>>
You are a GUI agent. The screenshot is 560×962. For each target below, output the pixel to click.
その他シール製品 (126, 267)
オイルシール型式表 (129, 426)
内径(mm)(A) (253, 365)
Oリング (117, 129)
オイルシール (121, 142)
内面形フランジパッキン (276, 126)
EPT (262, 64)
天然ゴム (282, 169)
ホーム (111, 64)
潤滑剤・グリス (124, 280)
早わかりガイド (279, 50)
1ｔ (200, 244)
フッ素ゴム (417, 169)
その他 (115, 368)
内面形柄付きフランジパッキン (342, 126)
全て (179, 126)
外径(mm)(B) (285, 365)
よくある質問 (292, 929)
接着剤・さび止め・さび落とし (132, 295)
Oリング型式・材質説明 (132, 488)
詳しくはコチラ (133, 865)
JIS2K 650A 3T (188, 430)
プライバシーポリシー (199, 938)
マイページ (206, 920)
<<
>>
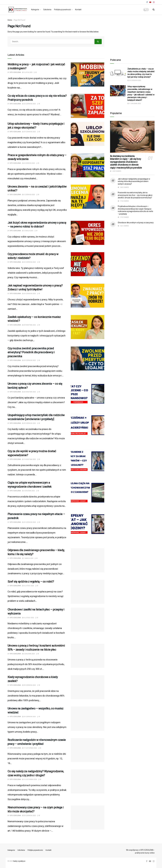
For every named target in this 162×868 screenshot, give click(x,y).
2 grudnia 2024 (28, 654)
<<
>>
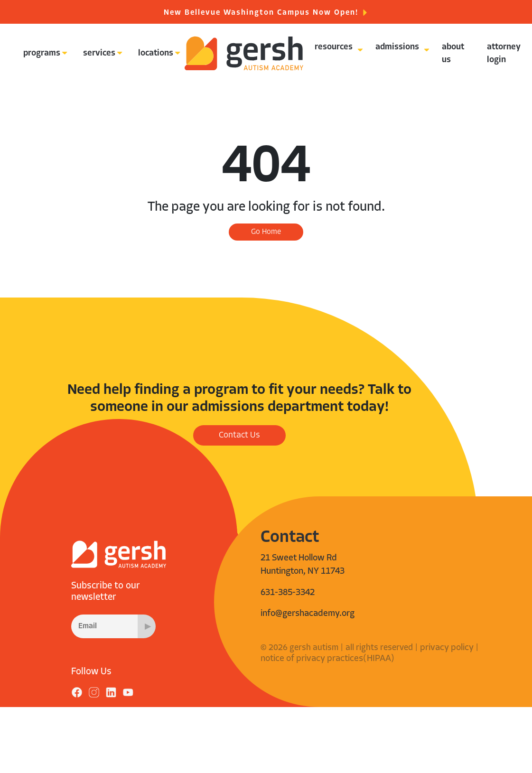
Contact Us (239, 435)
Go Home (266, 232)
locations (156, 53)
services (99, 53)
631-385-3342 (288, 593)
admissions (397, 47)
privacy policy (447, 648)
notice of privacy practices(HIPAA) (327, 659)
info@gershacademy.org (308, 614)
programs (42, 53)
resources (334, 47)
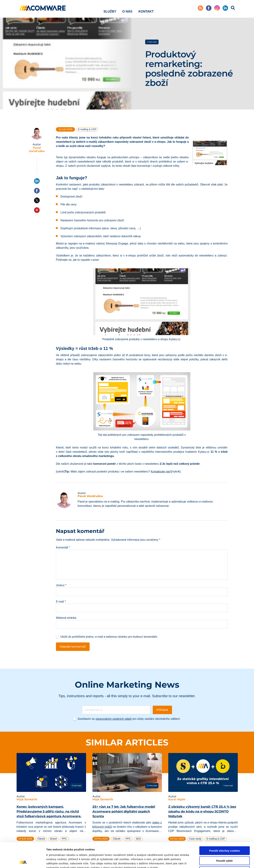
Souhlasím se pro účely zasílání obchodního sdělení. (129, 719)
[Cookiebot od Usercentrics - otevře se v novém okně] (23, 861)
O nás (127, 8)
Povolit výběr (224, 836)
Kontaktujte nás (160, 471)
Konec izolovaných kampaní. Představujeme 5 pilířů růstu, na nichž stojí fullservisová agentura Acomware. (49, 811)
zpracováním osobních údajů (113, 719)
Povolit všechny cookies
<<
# The exercise
Add 36 to each number in the coordinates of the records that run from the line containing "Kontaktujte nás (160, 471)" through the line containing "Povolit všechny cookies", both included. Write out only those lines again in full, with the text of each line kept.

# The response
Kontaktujte nás (196, 507)
Konec izolovaných kampaní. Představujeme 5 pilířů růstu, na nichž stojí fullservisová agentura Acomware. (85, 847)
zpracováním osobních údajů (149, 755)
Povolit všechny cookies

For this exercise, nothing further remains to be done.